*** Exercise inputs
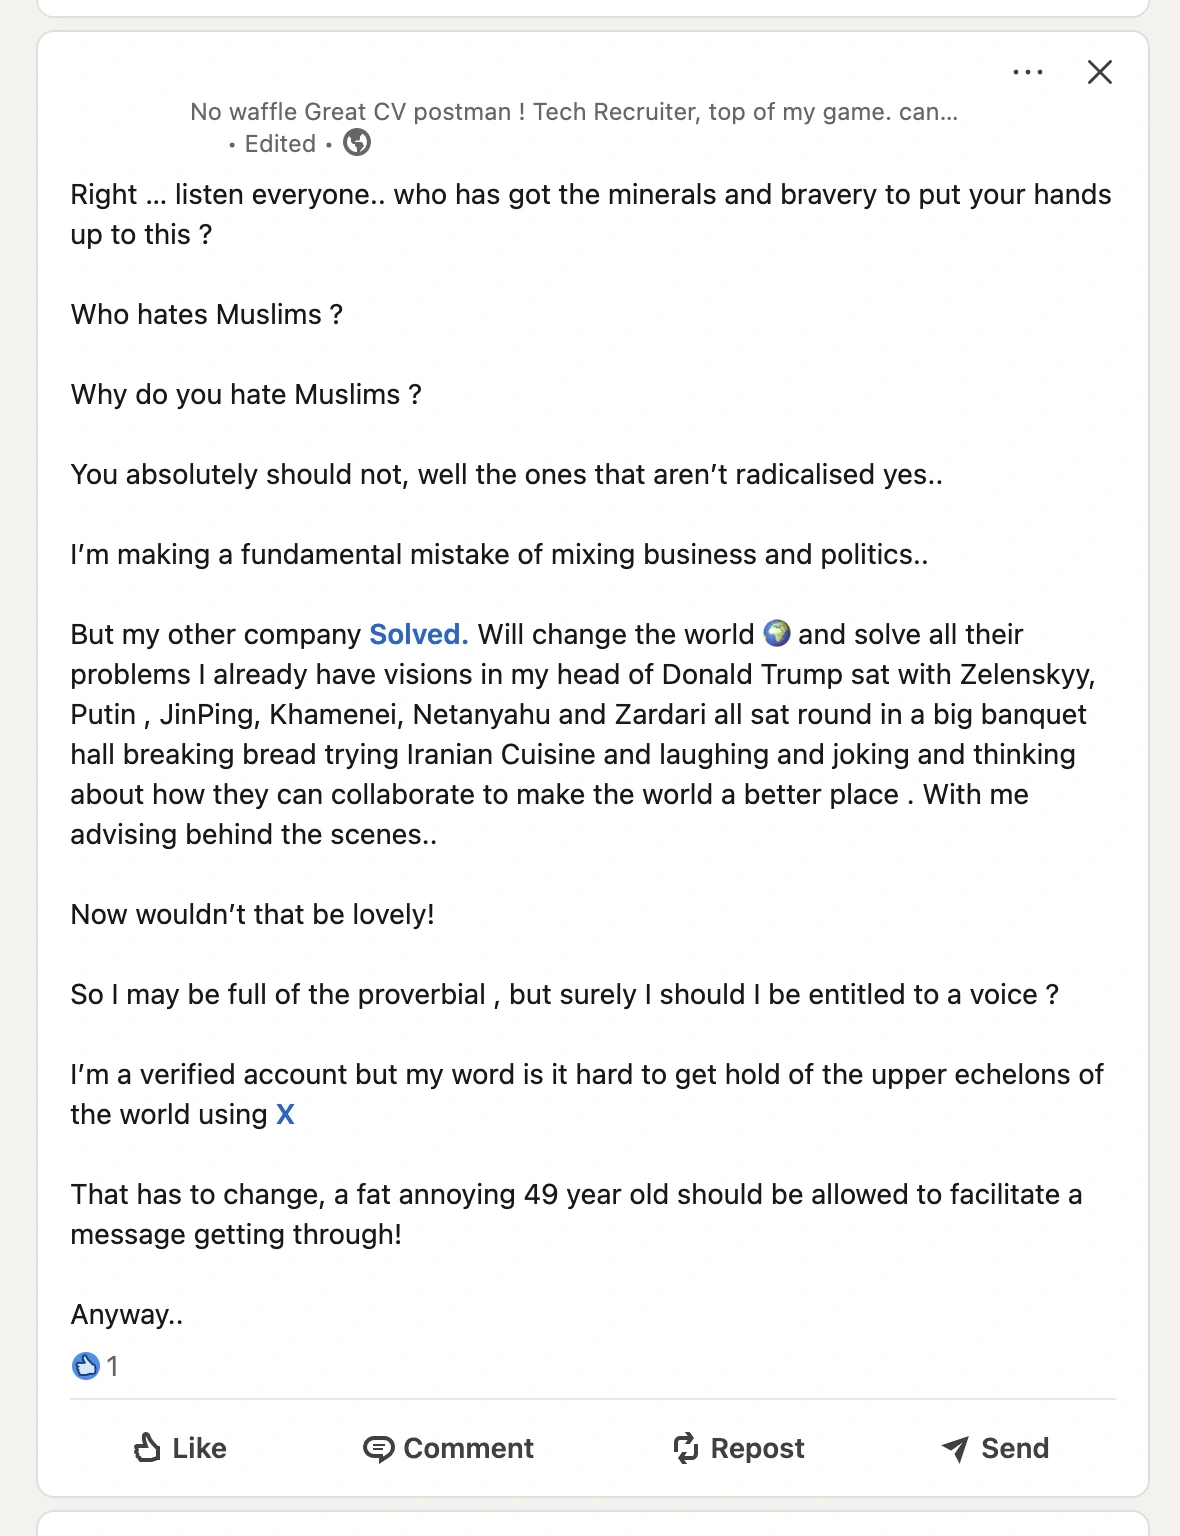Image resolution: width=1180 pixels, height=1536 pixels.
Task: Click the "That has to change" paragraph
Action: (x=576, y=1194)
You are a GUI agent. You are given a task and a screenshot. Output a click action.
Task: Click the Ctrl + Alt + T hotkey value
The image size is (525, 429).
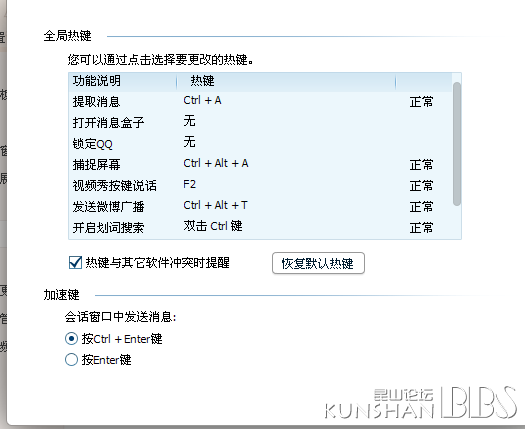(216, 205)
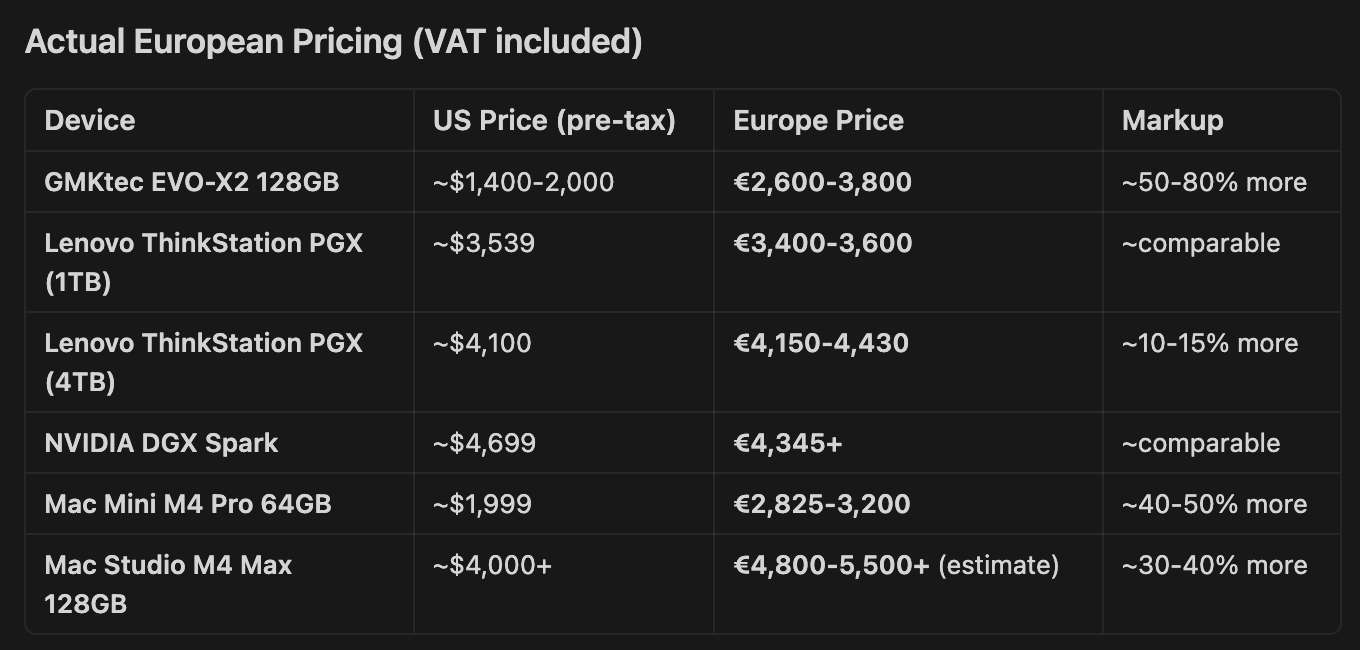1360x650 pixels.
Task: Select the 'Lenovo ThinkStation PGX (4TB)' cell
Action: (x=203, y=362)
******
▶ What you will do
Output, exactly and without pictures, the span of lines that starts at the line containing "You are a GUI" and ends at the last line above.

▶ Answer box
You are a GUI agent. You are given a task and a screenshot. Output a click action.
Task: Click the Ctrl + Alt + T hotkey value
The image size is (525, 429).
(216, 205)
1360x650 pixels.
Task: Select the 'Lenovo ThinkStation PGX (4TB)' cell
Action: (x=203, y=362)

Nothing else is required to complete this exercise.